LA NIÑA: LA FURIA DEL AGUA
Domingo 1 de febrero, en los mundos de la Fenomenología, Eran las dos de la madrugada. El silencio parecía apoderarse de la razón, cuando los árboles y los pájaros callaban el entorno. Comienza al goteo de las aguas llovidas a despertar lento a la gente del común.
Amira, de 14 años, estatura crecida, afligidos ojos llorosos, una “cañadense” de las estribaciones de la Cuenca hidrográfica del Caño de aguas durmientes, desde la cúspide del techo sonador, sentía caer granizos, Abre los ojos, ve el oscuro vacío. Sus pies acurrucados, los estira y los arropa con el pedazo de sábana, El silencio era el detonante del asunto.
Su pensar en uno de pronto, le transmitía el estar de sus familiares, durmiendo profusamente en la litera de una cabaña de madera. La imaginación del reportero, pareciese un acto carnavalesco,
David, devoto de La Caña, la noche primera había soñado con el gallo chileno y una vaca parida. La tormenta había comenzado horas antes al despierte de la Amira, pero, ni el viejo Correa, imaginó que el Caño subiera tan rápido.
A sus pasos oblicuos o meandrados, entre ramales cortos y largos, desde su cama, la niña suspira hondo, era el momento que el agua rompió puertas, arrastró camas de catres y tapó pasillos. La furia de las aguas sucede al unísono, sobre el globo territorial de las tres cuencas hidrográficas de Córdoba. Porque, las lluvias caen en la misma dirección.
La odisea se ensancha entre mundos de seres niños estando descalzos sin linternas, sin adultos cerca, La narrativa era generalizada, Y solo a esa otra hora, tenían dos opciones; quedarse y ahogarse…o sobrevivir como pudieran en plena oscuridad.
Entendibles, el gentío donde acecha el agua llovida, pasa por alto la comida. Alinita, la Cañera o cañense, al asomarse al patio, por el bullicio de la bravura de las aguas, revienta en llantos. Corriendo a salva vida, abraza un arbolito tupido de las aguas salidas del caño desbordado.
Ella, la muchacha pilosa en sus estudios, sintió atascarse entre la voluminosa corriente, creyendo escapar del peligro al recostarse encima del arbolito, que logra salvarle la vida.
EL DEVENIR DEL RÍO
Al regresar a Montería, durante los andares bucólicos, entendíamos la naturalidad del ser humano. Comprenderse entre sí.

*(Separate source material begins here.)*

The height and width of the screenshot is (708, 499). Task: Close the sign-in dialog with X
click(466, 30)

Tras la euforia de los lancheros de Los Córdobas y Puerto Escondido, apoyados en brigadas socorristas a través de helicópteros, en el complejo proceso de rescate a familia de pueblos de circunvecinos, sobre la cuenca del caño La Caña.
Millares de cordobeses, tal vez, pudieron compenetrarse parados dentro el correr de las aguas que, las sentidas por ellos en tiempos angustiados, fueron otras de la misma fuente hídrica. Hoy aprender aprendiendo, Las aguas, el principio de las cosas.

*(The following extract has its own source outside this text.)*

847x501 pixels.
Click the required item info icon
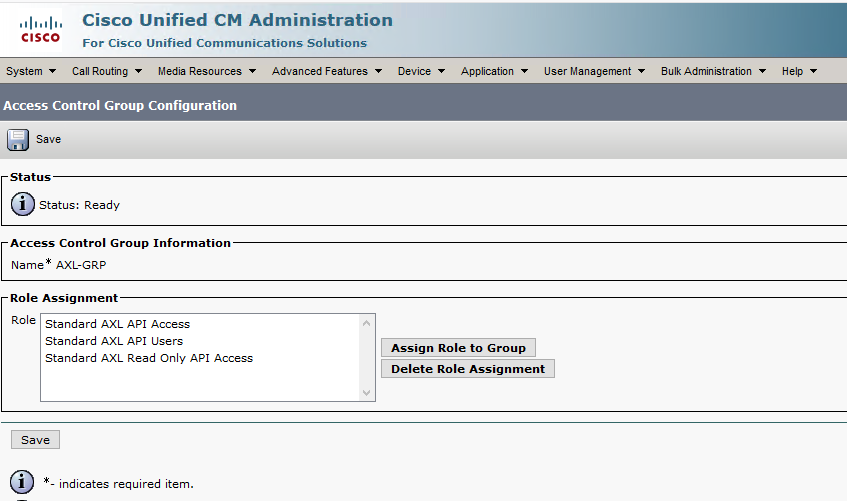click(23, 482)
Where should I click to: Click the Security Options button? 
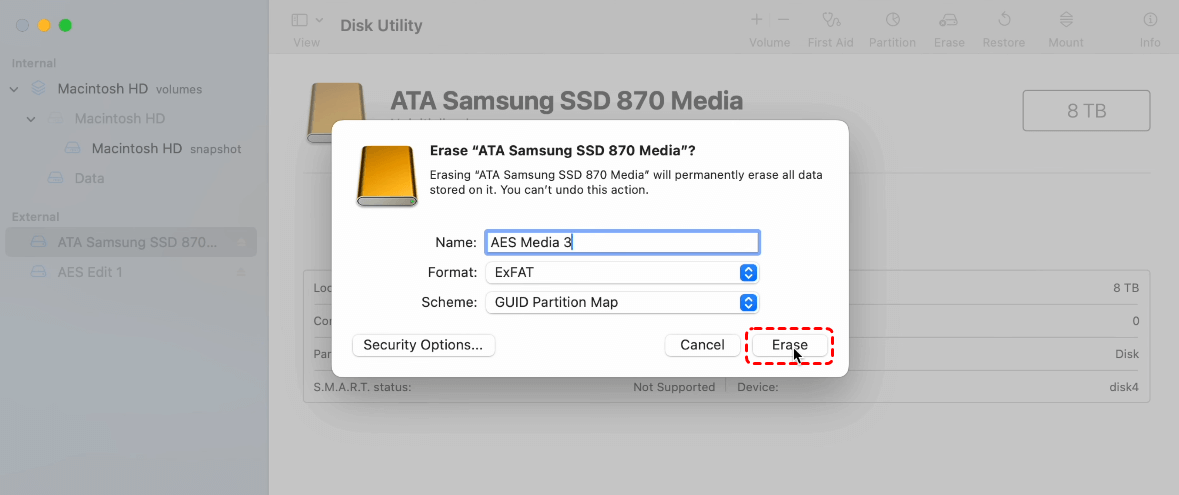423,345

Entre tanto, el sector Ronda del Sinú, el Parque Lineal más largo de América del Sur, permanece inundado, como consecuencia de creciente del río, tras desbordes en la Presa de Urrá y la soltura del chorro, La noche del lunes, la cota del Río Sinú había subido 1.100m3/s.
Esporádicamente en minutos, caí gotas suaves. Desapareciéndoos pero dejando el frío molestoso. La gente entendía el golpetazo friolento. Siguiendo la vida sin afanes. Mientras los damnificados allá, continuaban adoloridos por sus millonarias pérdidas económicas en sendos niveles.